GDPR

The General Data Protection Regulation (“GDPR”), which is in effect as of May 25, 2018, is an iteration of the existing data protection law defined and enforced by the European Union. 

Vitalerter LTD (“Company” or “we”) is committed to ensuring that its services comply with the GDPR, and that its client can continue to use its services. Company has for months designated an internal team, which are accompanied by the Company’s legal consultants and other professional and expert consultants, for the sole purpose of ensuring all required actions are taken in order to achieve GDPR compliance. 

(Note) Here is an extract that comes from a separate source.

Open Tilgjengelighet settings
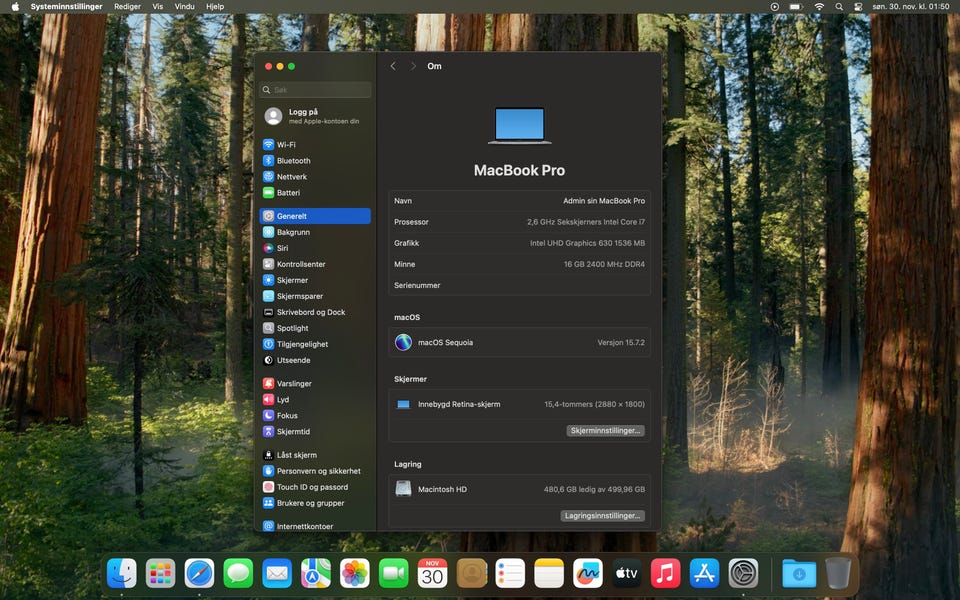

Please see below a general overview which details the Company’s compliance with GDPR for additional information please contact us at  privacy@vitalerter.com

Data Processing
Company only processes personal data to the extent necessary and in accordance with applicable privacy laws including the GDPR. Company has ensured that there is an applicable lawful basis for any and all processing of EEA data subjects Personal Data and has entered into applicable Data Processing Agreements with its vendors. Company only processes personal data to the extent necessary and in accordance with applicable privacy laws including the GDPR. In addition, Company has ensured all legal documents, including without limitations, agreements and privacy policy are compliant with the GDPR.

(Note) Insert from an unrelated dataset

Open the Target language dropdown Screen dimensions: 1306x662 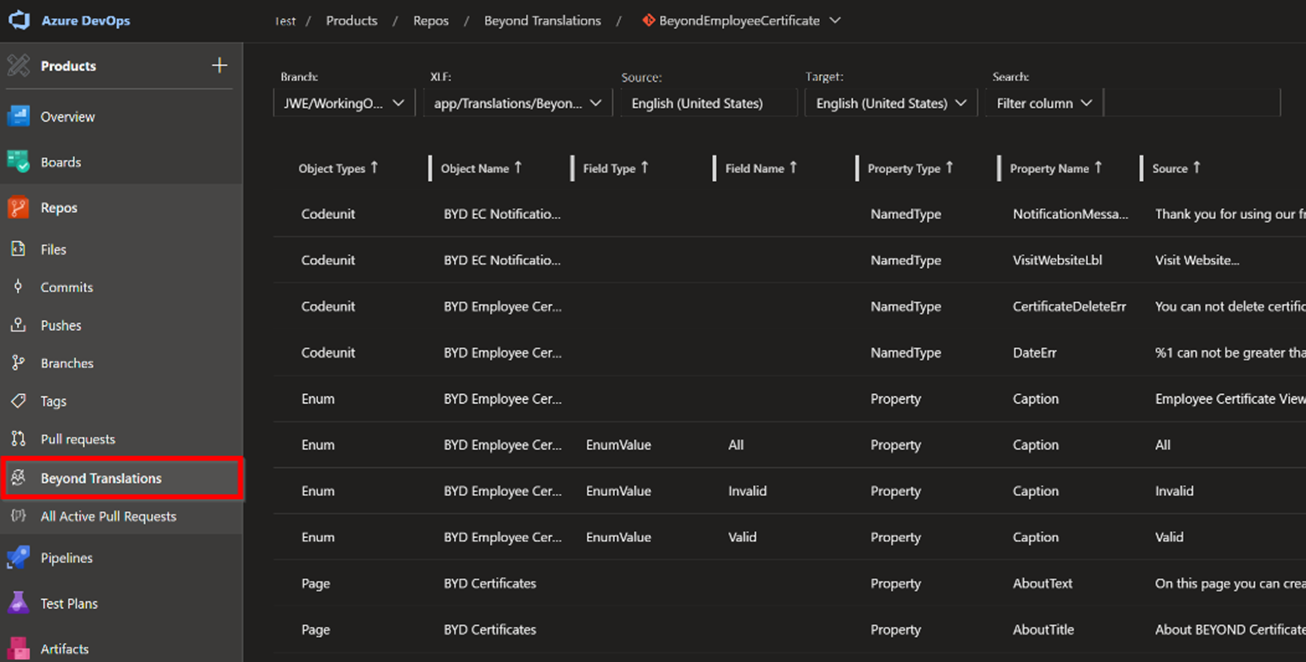890,103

Technological Organizational and Security Standards
The Company has completed an in-depth audit data mapping out all of the Personal Data and data sets which it processes, as well as the technical and organizational security measures used in order to safeguard and protect such data. For additional information, please see  Vitalerter’s privacy policy. 

Education
Company has ongoing training for its personnel and employees with regards to the GDPR, Company’s data practices and the importance of data security.

Transparency to Regulators
Company maintains accurate and accessible written records to the extent legally required to provide supervisory authorities, all in a timely manner, as required under applicable laws including the GDPR. 

User Rights
In accordance with GDPR, data subjects may exercise the following rights:
• Request to access Personal Data.
• Request the rectification of Personal Data.
• Request the erasure of Personal Data.
• Request to restrict processing of Personal Data.
• Object to processing of Personal Data.
• Request to exercise right of data portability.
• Right to file a complaint to a supervisory authority.
• Right to withdraw consent (to the extent applicable).
In order to exercise any of the above rights please fill this form .

Incident Responsiveness
Company has implemented a process, in the event of a data breach and will provide the data controllers, the regulators and the end users with an immediacy of notification to the extent required under applicable law.

Legal Documentation
Our Legal team is busy ensuring our legal documentation is updated to reflect any changes and to include the mandatory Processor provisions required by Article 28 of the GDPR.